Cyber Threat Actor: APT12
| Actor Type | Location | Known Incidents |
Nation State
|
China
|
0 incidents |
|---|
Profile
The threat actor is referred to by the aliases APT12, DeputyDog, Axiom, and AXIUM. These aliases are the only names publicly associated with the actor in the provided context. The actor’s location is identified as China. Being designated a threat actor implies it is engaged in malicious cyber activities. No additional descriptive details about the actor are supplied in the prompt. Consequently, its specific objectives, methods, or affiliations remain undocumented in the source material.

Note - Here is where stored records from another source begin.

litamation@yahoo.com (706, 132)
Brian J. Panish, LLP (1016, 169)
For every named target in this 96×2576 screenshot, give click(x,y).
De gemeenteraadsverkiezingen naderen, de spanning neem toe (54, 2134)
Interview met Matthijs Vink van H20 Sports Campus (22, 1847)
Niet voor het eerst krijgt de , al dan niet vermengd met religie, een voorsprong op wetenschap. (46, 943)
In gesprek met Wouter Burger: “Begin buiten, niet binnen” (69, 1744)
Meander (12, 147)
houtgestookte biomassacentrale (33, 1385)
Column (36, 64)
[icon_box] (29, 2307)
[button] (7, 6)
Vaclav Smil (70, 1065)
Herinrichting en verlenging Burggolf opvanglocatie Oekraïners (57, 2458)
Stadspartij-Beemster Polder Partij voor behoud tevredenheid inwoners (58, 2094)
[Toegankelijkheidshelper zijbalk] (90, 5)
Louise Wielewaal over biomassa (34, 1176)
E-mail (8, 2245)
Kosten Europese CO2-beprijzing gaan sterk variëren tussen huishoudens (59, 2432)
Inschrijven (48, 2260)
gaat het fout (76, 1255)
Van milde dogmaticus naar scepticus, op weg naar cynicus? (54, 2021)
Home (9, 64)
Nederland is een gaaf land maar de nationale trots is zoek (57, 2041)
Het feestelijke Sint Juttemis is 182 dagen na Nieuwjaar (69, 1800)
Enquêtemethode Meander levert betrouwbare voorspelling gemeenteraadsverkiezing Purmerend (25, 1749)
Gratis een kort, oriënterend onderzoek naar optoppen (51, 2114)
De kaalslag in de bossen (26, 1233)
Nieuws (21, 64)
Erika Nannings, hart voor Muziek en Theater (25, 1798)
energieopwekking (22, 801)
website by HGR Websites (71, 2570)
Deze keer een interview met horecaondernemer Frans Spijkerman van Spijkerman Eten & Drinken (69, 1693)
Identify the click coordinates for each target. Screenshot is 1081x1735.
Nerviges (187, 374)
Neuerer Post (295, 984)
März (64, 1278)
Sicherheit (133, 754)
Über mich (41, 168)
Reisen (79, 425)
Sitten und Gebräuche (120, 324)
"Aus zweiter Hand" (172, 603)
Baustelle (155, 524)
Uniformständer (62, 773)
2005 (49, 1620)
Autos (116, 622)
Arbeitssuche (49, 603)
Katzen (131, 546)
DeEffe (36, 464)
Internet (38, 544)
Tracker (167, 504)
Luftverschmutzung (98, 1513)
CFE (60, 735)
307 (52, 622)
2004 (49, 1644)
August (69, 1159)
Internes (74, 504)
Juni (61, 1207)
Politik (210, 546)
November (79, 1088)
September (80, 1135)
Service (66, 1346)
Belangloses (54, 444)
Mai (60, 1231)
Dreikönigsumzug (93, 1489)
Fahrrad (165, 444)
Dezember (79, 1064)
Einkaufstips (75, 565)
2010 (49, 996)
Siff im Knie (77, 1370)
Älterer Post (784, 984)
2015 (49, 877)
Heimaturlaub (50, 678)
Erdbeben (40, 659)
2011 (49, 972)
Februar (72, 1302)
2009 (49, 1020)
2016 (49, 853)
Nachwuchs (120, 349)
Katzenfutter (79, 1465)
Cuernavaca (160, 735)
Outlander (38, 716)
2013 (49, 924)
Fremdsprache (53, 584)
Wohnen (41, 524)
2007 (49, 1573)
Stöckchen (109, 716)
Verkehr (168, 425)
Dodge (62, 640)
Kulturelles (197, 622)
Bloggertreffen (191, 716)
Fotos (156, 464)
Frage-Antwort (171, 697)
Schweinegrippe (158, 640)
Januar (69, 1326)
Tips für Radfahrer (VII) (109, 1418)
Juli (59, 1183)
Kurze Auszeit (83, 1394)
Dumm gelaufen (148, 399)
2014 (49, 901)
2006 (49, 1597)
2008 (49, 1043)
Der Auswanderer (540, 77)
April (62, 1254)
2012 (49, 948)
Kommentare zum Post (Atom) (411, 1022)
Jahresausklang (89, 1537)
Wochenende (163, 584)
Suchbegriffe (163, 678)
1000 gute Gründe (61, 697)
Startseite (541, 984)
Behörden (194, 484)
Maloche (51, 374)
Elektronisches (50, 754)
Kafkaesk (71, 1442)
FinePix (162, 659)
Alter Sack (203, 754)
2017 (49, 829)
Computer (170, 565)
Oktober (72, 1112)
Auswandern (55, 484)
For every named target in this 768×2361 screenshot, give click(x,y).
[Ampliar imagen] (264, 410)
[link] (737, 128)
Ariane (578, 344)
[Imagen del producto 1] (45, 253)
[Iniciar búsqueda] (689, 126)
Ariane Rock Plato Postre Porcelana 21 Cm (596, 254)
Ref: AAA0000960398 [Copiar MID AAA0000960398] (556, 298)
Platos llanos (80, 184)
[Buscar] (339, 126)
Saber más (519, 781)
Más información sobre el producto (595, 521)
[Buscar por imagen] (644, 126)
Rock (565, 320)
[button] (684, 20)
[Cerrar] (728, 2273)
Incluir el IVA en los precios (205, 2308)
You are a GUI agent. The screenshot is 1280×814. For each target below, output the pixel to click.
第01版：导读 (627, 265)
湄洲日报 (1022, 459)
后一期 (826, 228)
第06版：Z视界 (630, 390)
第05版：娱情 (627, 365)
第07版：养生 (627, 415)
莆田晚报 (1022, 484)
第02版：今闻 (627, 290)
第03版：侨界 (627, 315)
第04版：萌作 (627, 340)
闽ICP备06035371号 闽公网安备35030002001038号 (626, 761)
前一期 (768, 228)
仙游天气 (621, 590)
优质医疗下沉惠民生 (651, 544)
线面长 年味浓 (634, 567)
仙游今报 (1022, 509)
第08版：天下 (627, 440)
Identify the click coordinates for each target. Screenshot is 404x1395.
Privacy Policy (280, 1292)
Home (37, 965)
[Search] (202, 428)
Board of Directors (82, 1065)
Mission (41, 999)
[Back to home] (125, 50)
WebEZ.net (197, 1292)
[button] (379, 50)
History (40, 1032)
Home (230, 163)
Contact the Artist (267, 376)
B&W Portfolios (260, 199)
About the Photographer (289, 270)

Article 1 describes a macOS backdoor called JokerSpy used against a Japanese cryptocurrency exchange. The article notes the involvement of a Python and Swift toolset and references the intrusion set REF9134. Article 2 reports that a Chengdu‑based APT group, identified as APT41, stole at least twenty million dollars from US COVID‑relief funds. It explains that the theft targeted Small Business Administration loans and unemployment insurance across multiple states. Article 3 states that Taiwanese authorities linked the Winnti group to a ransomware attack on Taiwan’s state oil company CPC Corp. The article notes that configuration artifacts pointed to Winnti or a closely related group. Article 4 details a attempted intrusion against the South Korean video game company Gravity Co., Ltd., attributed to Winnti (also known as APT41, BARIUM, Blackfly). The malware used was characterized as a Winnti dropper aimed at downloading further payloads. Article 5 explains that ESET researchers found Winnti Group malware infecting two Hong Kong universities during the 2019 protests. The infections involved ShadowPad launcher samples with keylogging and screen‑capture modules. Article 6 discusses the Winnti Group’s use of a new modular Windows backdoor named PortReuse against an Asian mobile hardware and software manufacturer. It notes that PortReuse injects into listening processes and waits for a magic packet to activate. Article 7 reports that Winnti malware was discovered on the systems of dozens of major international companies across Europe, the United States, Japan and Indonesia. The piece highlights the group’s focus on long‑term data exfiltration and its use of phishing emails for initial access. Article 8 recounts Bayer’s containment of a cyber attack it attributed to Chinese hallmarks, mentioning the WINNTI malware. It notes that Bayer found the malware on its networks and worked with German authorities to investigate. Article 9 describes how a group called Evil Shadow Team defaced Malaysian government websites with a Happy New Year message in 2014. The article adds that the same group had previously defaced an Indian Microsoft Store. None of the nine articles mention any of the aliases APT12, DeputyDog, Axiom, or AXIUM. Therefore, the provided source material does not contain evidence of the actor’s targeting, objectives, tactics, techniques, procedures, attribution, or specific campaigns.